____ MATERIAL FOR THIS EXERCISE

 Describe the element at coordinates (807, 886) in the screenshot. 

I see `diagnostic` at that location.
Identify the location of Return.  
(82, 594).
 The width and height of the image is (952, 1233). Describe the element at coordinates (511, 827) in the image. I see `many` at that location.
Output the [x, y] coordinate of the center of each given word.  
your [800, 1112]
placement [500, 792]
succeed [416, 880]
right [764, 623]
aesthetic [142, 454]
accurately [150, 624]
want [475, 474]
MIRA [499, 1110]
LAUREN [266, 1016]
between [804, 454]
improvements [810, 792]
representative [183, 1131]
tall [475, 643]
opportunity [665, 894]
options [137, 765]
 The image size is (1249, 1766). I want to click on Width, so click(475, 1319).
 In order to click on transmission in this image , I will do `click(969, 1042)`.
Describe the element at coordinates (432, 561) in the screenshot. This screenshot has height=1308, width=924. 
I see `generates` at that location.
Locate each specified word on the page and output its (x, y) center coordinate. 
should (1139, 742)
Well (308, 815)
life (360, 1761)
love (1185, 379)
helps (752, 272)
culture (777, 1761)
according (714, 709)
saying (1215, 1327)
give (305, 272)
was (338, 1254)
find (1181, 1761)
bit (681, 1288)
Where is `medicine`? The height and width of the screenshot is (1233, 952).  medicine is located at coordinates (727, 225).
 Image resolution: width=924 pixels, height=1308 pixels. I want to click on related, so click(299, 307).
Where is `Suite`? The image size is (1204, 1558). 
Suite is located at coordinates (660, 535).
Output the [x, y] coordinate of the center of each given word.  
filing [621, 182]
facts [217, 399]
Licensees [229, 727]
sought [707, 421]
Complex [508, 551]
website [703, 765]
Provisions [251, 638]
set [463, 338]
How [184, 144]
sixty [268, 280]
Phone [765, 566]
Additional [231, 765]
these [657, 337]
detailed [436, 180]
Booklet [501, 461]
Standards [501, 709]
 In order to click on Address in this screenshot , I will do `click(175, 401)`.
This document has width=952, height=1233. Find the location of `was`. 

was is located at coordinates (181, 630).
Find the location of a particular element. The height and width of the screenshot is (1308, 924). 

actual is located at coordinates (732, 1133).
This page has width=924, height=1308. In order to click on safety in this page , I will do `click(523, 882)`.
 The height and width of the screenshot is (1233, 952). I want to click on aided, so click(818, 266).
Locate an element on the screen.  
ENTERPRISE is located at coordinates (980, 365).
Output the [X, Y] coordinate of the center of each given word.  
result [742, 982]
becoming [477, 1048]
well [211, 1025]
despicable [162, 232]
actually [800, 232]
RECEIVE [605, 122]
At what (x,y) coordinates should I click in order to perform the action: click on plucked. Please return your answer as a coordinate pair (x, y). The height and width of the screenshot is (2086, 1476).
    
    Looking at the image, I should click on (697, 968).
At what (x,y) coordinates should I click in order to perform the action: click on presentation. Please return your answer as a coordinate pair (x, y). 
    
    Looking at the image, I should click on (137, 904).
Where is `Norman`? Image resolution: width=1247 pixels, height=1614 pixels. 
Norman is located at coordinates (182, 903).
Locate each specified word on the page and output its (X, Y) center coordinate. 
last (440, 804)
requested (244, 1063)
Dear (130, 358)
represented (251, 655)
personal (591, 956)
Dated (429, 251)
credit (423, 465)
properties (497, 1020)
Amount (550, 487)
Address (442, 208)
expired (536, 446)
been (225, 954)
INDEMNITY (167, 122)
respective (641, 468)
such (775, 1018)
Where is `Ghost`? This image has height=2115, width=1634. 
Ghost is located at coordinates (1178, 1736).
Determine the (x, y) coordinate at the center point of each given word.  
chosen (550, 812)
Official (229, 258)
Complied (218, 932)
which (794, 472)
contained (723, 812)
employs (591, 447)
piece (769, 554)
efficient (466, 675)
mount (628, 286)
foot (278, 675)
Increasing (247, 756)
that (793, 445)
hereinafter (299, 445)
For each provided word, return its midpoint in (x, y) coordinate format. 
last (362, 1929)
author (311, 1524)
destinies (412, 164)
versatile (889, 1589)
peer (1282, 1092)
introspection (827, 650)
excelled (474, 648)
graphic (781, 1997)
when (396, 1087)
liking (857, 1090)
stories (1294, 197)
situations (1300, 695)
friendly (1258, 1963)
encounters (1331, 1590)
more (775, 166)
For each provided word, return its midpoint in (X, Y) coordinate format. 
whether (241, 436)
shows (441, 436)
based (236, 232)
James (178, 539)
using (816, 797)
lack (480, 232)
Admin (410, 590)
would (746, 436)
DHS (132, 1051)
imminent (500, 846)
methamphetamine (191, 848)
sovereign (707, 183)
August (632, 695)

________

# EXERCISE OBJECTIVE:
Count the lines in the records above that contain the string "Please", with case counting, and give only the number.

# TASK ANSWER:
2